邬站长大马金刀端坐在院子里,像威风凛凛的大将军一样,巍然不动。
“叶小子,你懂吗?前几天挂横幅那叫先礼,现在断电这叫后兵,你不信去看看,是不是也停水了。”
邬老大风轻云淡,似乎成竹在胸。
叶默拧了拧水龙头,果然滴水未见。
邬老大哈哈一笑,说道:“现在比的就是心性,你小子好好学着吧!不要急,因为他们比你还要急。”
拆迁办的人来了,好话说尽,邬老大三言两语就给打发了。
一来二去,三番五次的较量过后,废品站不动如山,固若金汤。
邬老大和叶默,坚守了一个月。
终于有人沉不住气了。
一个精明的胖子,看着名单,破口大骂:“钉子户都该死啊!”
底下的喽啰们赶紧附和着,齐声问候钉子户的先人。
思量再三,胖子望向墙上的远景规划图,眼里凶光一闪。
“采取非常规措施吧!这帮守财奴不见棺材不掉泪!”
叶默睡梦中,突然惊醒了。
前屋的玻璃被人砸了。
叶默很无奈,虽然邬老大已经事先料到了这一步,却仍有些猝不及防。
邬老大将叶默的被褥抱回后屋。
叶默非常不爽,如此一来,他便要遭受邬老大的魔音摧残了。
最后实在是受不了,叶默便晚上出去捡垃圾,碰碰运气,天亮才回来,等邬老大醒了再睡。
二人也不跟拆迁办继续废话了,就是赖着不走。
精明的胖子亲自来了。
“双倍补偿,赶紧滚!”
胖子很愤怒,他已经打听清楚了,这户房主当时没花多少钱就买下了这片地盘,现在给他双倍补偿,已经是赚得盆满钵满。

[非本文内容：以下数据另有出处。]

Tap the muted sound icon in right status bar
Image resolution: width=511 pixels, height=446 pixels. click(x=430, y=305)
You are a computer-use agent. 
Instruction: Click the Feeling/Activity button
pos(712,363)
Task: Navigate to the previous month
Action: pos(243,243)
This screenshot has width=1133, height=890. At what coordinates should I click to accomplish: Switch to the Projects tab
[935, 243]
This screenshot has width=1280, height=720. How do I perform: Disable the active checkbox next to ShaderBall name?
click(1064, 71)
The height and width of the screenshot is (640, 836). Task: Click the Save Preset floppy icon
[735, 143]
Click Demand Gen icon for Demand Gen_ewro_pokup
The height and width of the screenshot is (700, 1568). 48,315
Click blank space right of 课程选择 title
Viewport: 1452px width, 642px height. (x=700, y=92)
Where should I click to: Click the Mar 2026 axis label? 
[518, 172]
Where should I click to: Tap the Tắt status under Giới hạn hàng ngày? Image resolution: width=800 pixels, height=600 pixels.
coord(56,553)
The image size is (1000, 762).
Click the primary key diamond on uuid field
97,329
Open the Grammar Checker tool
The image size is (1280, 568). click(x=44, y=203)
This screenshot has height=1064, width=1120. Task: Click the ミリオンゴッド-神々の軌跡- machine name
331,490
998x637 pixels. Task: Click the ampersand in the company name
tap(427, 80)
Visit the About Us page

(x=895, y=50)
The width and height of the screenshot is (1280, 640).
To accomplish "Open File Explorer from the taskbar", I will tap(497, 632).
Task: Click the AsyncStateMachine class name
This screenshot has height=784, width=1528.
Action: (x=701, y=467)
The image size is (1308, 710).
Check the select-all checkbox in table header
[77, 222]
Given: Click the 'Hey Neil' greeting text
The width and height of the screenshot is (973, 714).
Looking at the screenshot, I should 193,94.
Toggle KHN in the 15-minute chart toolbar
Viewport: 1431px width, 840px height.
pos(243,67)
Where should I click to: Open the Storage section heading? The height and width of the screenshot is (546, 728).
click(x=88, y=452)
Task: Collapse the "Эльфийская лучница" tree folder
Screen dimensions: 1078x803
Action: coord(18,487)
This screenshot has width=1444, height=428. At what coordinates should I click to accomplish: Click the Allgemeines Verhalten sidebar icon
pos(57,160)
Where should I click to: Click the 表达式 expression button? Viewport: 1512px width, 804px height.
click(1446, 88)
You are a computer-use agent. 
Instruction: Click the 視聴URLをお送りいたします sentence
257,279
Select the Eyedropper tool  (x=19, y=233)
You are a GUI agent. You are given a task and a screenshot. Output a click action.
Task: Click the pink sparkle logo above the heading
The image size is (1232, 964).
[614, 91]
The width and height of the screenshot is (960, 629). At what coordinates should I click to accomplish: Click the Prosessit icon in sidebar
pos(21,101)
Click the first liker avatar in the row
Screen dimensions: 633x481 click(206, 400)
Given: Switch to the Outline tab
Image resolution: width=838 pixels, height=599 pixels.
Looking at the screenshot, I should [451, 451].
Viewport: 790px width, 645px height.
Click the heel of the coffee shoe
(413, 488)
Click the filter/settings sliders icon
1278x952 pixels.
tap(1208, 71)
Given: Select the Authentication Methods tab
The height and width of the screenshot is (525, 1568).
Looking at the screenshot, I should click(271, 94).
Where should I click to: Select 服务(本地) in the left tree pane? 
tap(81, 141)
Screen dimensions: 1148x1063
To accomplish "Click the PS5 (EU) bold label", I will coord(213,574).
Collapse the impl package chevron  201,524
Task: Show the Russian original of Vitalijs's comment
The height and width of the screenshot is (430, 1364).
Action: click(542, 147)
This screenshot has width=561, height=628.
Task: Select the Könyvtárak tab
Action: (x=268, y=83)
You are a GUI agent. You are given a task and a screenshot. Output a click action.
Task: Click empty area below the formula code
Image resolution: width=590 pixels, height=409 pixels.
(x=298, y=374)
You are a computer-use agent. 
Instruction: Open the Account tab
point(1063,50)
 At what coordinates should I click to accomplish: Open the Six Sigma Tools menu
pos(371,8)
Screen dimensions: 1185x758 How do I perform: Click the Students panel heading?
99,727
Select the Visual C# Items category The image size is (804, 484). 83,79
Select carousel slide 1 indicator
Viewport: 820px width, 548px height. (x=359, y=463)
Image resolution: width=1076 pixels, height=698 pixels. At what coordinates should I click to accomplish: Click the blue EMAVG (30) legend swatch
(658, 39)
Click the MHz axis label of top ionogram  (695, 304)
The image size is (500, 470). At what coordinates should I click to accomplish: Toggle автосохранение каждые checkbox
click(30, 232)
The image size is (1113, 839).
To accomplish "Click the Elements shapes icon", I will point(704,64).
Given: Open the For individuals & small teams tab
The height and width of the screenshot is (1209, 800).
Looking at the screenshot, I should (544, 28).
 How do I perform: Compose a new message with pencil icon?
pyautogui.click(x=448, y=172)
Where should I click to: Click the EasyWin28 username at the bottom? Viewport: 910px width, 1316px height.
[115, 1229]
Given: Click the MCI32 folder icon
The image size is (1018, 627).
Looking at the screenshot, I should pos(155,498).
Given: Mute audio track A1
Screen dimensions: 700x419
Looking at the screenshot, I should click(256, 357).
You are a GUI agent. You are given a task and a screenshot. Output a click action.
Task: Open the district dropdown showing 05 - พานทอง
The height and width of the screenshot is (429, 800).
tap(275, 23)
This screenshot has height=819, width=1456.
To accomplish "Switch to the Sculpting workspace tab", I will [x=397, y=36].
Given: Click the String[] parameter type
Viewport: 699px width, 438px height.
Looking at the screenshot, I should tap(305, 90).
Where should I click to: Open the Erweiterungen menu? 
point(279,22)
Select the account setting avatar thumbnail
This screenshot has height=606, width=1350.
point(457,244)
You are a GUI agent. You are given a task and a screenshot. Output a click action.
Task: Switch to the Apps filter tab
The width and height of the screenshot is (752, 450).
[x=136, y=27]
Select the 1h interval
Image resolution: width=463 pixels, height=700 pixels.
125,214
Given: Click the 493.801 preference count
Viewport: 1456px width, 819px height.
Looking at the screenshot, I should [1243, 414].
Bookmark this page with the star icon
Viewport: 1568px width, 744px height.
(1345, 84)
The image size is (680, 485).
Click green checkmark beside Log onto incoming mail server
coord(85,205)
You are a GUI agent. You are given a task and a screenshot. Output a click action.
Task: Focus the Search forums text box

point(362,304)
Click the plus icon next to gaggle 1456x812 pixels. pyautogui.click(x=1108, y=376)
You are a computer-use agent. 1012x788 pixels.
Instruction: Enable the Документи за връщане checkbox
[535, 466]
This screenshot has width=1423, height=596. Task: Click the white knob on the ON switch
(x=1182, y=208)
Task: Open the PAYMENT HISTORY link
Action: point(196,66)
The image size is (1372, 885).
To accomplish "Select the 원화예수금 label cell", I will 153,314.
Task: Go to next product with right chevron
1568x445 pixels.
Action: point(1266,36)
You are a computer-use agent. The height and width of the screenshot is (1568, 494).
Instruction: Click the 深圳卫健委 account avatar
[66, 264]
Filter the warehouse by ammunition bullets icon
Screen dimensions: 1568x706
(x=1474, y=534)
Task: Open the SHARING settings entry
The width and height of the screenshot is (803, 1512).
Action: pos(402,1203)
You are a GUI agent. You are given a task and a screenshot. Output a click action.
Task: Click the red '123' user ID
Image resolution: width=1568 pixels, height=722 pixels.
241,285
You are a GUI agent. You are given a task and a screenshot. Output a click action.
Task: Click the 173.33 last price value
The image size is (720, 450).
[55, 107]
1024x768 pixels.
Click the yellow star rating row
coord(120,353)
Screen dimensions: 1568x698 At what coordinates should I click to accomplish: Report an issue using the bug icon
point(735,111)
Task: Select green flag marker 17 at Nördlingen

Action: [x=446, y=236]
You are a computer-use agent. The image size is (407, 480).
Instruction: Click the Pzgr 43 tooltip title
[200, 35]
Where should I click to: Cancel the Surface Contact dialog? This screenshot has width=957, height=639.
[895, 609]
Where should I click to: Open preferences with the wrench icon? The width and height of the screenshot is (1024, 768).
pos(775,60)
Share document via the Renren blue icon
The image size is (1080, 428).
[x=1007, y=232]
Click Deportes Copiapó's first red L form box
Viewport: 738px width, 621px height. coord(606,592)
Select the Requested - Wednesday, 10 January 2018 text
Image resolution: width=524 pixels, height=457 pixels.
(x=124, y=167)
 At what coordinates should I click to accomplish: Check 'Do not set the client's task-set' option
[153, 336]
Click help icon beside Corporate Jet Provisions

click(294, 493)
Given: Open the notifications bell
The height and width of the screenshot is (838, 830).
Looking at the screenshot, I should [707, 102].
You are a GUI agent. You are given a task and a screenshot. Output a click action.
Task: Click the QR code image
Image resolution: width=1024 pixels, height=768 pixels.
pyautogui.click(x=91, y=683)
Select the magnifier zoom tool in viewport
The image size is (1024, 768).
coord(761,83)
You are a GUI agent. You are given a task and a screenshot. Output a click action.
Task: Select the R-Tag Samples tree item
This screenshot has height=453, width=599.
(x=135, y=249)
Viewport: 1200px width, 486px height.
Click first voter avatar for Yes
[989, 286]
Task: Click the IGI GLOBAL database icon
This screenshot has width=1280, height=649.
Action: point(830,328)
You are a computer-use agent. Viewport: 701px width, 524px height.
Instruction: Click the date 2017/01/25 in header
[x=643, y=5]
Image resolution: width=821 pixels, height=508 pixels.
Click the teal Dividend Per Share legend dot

邬老大淡淡一笑,说道:“现在价涨了,你让我滚,还觉得我占了多大便宜似的,这要是价跌了,我是不是该去找卖家要点儿补偿呢?”
胖子显然惜字如金,直截了当地问:“你想怎样?”
邬老大也不废话了,直接开口道:“三倍。”
胖子一哆嗦,扭头就走,跨出门时,飘过来一句话。
“有命拿钱,也得有命花!”
叶默每天晚起早归,趁环卫工人凌晨收拾垃圾箱前,先动手淘上一遍。
收获也是相当的不错。
邬老大整日里坐镇大本营应付拆迁办,现在反倒成叶默在养家糊口了。
废品站必须留人驻守,不然的话,再见到的也许就是片废墟了。
晨光洒落,天色渐亮。
习惯性挑着一根竹竿,叶默带着战利品,返回了废品站。
离得老远,就听见传出来的阵阵谩骂,像极了邬老大的声音。
叶默心里咯噔一下,赶紧跑进了废品站。
邬老大鼻青脸肿,被人按在地上。二人的行李,被扔得到处都是。
很多黑衣壮汉拿着器械,面目狰狞,一看就不是什么好人。
一台钩机,正缓缓开向后屋,那里正是二人目前的住处。
叶默只觉胸中一口闷气澎湃,一丝让人恐怖的杀意顿时弥漫开来。
这里是他这些年来唯一感受到安稳的地方。
突然间就要给拆掉了。
邬老大确实爱钱,甚至很贪婪,可这不能成为别人剥夺他合法财产的藉口。
这里是叶默的家,就算注定要拆掉,可搬家和毁家,性质完全不一样。
欺人太甚!
一股未知的力量,不断聚集着,当达到某种临界后,开始“流动”起来。
叶默轻轻放下挑着的成捆垃圾,攥着竹竿,挥臂一送。
竹竿没有发出任何声响,平静地飞了出去。
“噗噗……”
挡风玻璃如纸糊一般,被钻出一个孔洞,孔洞周围布满了蜘蛛网状的裂痕。
钩机驾驶员捂着大腿,却不能动弹,只能发出惨绝人寰的嚎叫。
一根毫不起眼的竹竿就那样插在驾驶座位上,将驾驶员钉在了那里!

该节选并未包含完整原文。